La propia Gladis Vargas llegó a la Presidencia Municipal respaldada por el entonces alcalde Matías Meléndez, quien apostó por su proyecto político. Sin embargo, una vez en funciones, la relación terminó fracturándose y el ex edil quedó fuera de las decisiones del gobierno municipal.

Como dice el viejo refrán, “para que la cuña apriete debe ser del mismo palo”.

BRENDA CARRIZAL, LA PIEDRA EN EL ZAPATO DE LA SUCESIÓN EN MIQUIHUANA

Y justamente de ese mismo círculo político surge un nombre que comienza a cobrar fuerza: Brenda Denisse Carrizal.

Quienes conocen la política local recuerdan que fue secretaria particular de Gladis Vargas, pero la relación laboral terminó cuando decidió separarse del cargo. Desde entonces, su presencia ha ido creciendo entre distintos sectores de la población.
Aficionada a los caballos e integrante de un grupo de cabalgantes que recorre constantemente las comunidades del municipio, Brenda ha construido una cercanía que empieza a traducirse en simpatías políticas.

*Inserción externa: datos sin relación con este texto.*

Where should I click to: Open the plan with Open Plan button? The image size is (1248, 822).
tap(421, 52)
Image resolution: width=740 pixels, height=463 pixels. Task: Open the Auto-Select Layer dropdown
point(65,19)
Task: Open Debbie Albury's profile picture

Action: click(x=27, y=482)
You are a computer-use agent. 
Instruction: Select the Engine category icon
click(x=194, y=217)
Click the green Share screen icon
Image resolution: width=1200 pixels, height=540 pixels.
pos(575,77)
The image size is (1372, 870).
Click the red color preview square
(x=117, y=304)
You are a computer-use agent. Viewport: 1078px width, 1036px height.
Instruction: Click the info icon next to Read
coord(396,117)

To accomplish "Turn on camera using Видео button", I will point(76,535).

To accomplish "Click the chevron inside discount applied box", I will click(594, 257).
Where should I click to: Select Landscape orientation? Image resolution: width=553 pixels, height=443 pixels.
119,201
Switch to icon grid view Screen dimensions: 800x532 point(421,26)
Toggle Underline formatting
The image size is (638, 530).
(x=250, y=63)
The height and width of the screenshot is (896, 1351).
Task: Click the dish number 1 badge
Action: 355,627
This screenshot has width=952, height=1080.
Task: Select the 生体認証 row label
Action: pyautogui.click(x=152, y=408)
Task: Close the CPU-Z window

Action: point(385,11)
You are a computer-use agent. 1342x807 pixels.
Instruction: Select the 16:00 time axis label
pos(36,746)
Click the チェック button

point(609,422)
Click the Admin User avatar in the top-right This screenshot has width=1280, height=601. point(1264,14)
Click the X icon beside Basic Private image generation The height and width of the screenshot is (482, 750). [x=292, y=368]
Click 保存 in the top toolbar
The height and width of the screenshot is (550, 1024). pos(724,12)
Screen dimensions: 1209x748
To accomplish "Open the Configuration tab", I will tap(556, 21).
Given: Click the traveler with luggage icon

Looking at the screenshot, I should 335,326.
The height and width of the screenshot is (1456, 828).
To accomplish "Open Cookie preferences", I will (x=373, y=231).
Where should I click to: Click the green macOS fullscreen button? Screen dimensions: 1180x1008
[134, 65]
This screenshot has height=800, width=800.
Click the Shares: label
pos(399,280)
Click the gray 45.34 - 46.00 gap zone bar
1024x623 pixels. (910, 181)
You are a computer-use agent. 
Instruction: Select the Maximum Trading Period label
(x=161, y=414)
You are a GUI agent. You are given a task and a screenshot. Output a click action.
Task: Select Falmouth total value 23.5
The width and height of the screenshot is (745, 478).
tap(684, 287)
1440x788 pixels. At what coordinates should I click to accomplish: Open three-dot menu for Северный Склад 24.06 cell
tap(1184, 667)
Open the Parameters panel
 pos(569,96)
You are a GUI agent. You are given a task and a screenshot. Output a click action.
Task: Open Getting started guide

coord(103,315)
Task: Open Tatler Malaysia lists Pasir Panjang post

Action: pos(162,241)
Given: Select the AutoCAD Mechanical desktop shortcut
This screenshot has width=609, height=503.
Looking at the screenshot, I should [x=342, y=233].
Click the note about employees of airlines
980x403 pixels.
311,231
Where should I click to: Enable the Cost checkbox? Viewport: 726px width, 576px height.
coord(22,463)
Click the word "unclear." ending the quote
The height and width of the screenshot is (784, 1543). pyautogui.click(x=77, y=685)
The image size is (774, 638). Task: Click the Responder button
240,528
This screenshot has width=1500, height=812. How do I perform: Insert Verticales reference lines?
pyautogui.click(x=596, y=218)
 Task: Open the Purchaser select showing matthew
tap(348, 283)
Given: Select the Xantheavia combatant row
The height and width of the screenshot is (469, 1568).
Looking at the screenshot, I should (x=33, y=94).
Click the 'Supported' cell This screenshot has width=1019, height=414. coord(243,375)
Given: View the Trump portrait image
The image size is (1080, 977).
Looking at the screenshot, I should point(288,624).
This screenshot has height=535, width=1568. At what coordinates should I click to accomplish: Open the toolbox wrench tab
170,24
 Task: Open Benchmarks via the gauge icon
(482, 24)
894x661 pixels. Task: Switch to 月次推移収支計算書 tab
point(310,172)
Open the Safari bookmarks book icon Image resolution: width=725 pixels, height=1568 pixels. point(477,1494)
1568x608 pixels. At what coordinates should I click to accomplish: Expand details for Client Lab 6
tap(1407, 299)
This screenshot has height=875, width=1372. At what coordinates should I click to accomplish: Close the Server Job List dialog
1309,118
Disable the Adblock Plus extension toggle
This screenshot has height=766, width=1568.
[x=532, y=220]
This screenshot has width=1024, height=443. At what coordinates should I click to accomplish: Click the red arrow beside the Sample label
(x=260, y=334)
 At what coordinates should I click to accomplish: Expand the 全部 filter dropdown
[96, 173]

En cada recorrido, aseguran quienes la acompañan, recibe muestras de respaldo que no pasan desapercibidas.

Mientras tanto, el PRI observa el escenario con interés. El partido que durante décadas gobernó Miquihuana busca recuperar espacios y una figura joven como Brenda podría convertirse en una opción competitiva si ambas partes logran construir un acuerdo político.

Además, no debe perderse de vista que buena parte del electorado de mayor edad conserva una identidad histórica con el tricolor, un factor que podría pesar en una elección cerrada.

Es cierto que el PRI enfrenta desafíos importantes a nivel nacional, pero también ha mostrado capacidad para conservar o recuperar posiciones en algunas entidades, lo que alimenta la expectativa de éxito político.